賃借人は、このような敷引特約は消費者契約法10条に違反し無効であるとして、敷金返還請求権に基づき、敷引き金に対応する保証金25万円の返還を求めた。
敷引きの性質及び検討
敷引き金の性質についての裁判所の判断
(1)契約成立の謝礼
(2)自然損耗の修繕費用
(3)契約更新料免除の対価
(4)契約終了後の空室賃料
(5)賃料を低額にすることの代償などのさまざまな要素を有するものが渾然一体となったもの
裁判所による敷引きの性質を検討
(1)に関しては、賃借人に一方的に負担を負わせるものであり、正当な理由を見いだすことはできない。
(2)に関しては、賃料に加えて賃借人へ二重の負担を強いることになる。
(3)に関しては、賃借人のみが更新料を負担しなければならない正当な理由を見いだすことはできない。しかも、賃借人としては、契約が更新されるか否かにかかわらず、更新料免除の対価として敷引の負担を強いられるのであるから、不合理である。

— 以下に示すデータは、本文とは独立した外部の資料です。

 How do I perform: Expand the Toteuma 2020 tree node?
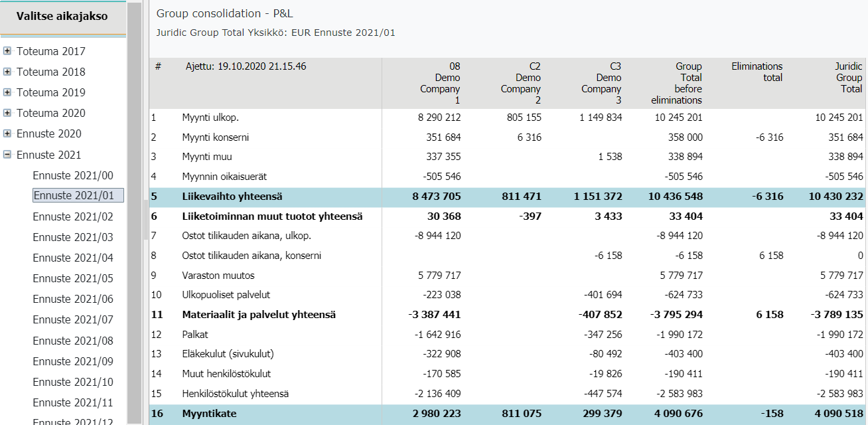(x=7, y=113)
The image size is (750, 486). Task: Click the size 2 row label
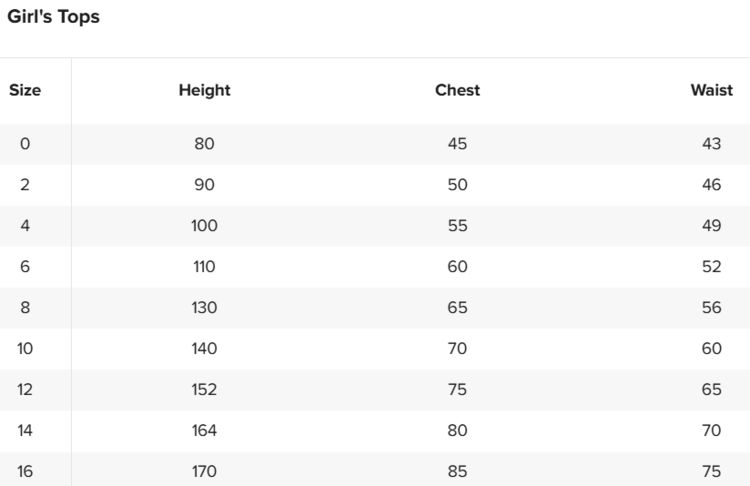click(25, 185)

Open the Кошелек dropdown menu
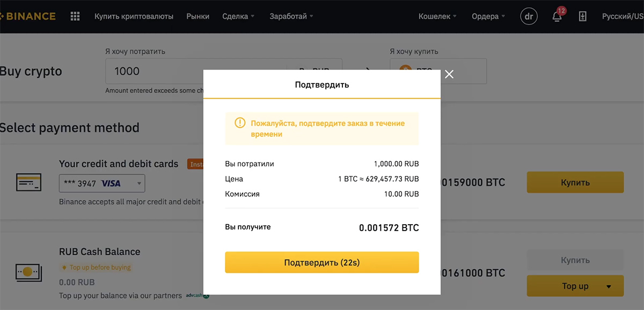[x=437, y=16]
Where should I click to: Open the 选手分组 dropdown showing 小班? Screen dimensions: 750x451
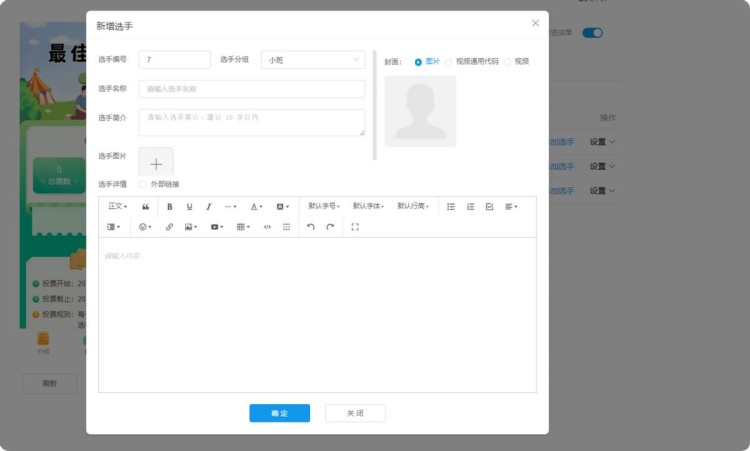tap(313, 60)
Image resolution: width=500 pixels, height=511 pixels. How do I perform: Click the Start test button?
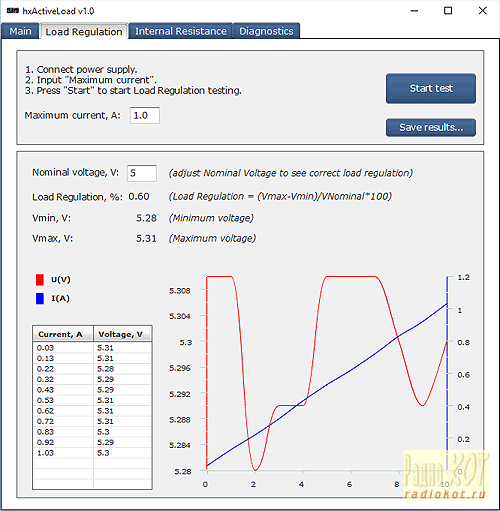coord(431,88)
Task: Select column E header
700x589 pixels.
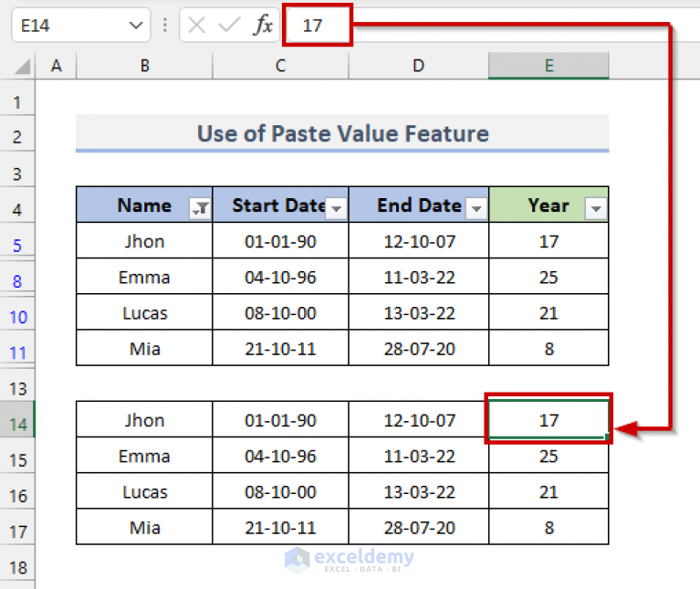Action: tap(549, 66)
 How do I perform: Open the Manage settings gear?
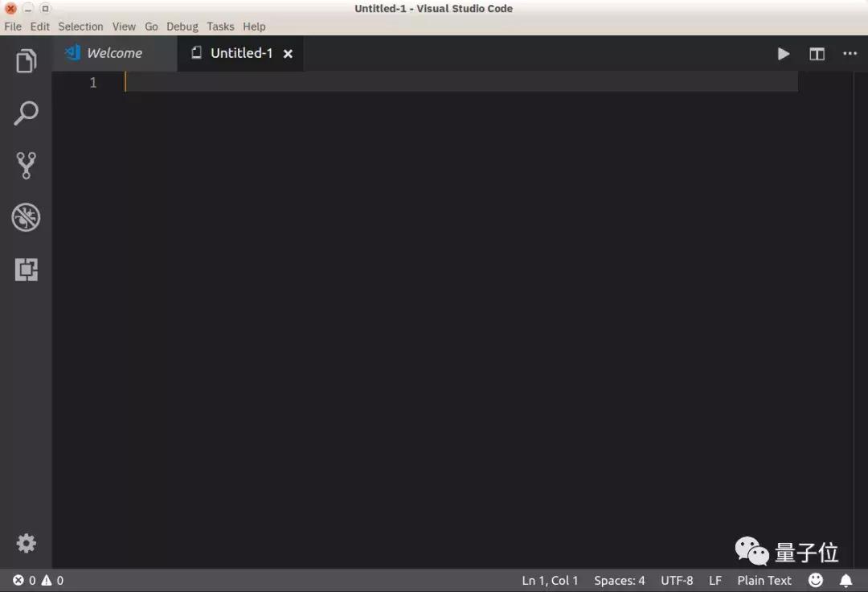click(27, 543)
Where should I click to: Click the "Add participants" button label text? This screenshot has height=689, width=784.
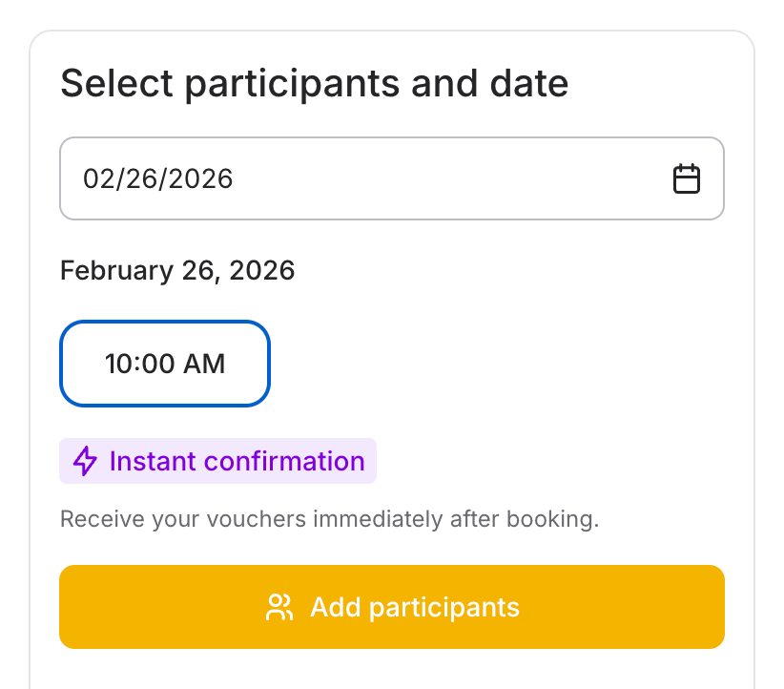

(4)に関しては、賃借人が使用収益しない期間の空室の賃料を支払わなければならない理由はなく、賃貸人が自らの努力で新たな賃借人を見つけることによって回避すべき問題である。
(5)に関しては、賃料の減額の程度が敷引金に相応するものであるかはどうかは判然とせず、また、賃貸期間の長短にかかわらず、敷引金として一定額を負担することに合理性があるとは思えない。
判決要旨
1.以上で検討したとおり、本件敷引金の(1)ないし(5)の性質から見ると、賃借人に本件敷引金を負担させることに正当な理由を見いだすことはでず一方的で不合理な負担を強いているものといわざるを得ない。そして、本件敷引金に上記(1)ないし(5)で検討した以外に、賃借人に賃料に加えて本件敷引金の負担を強いることに正当な理由があることを裏付けるような要素があるとも考え難い。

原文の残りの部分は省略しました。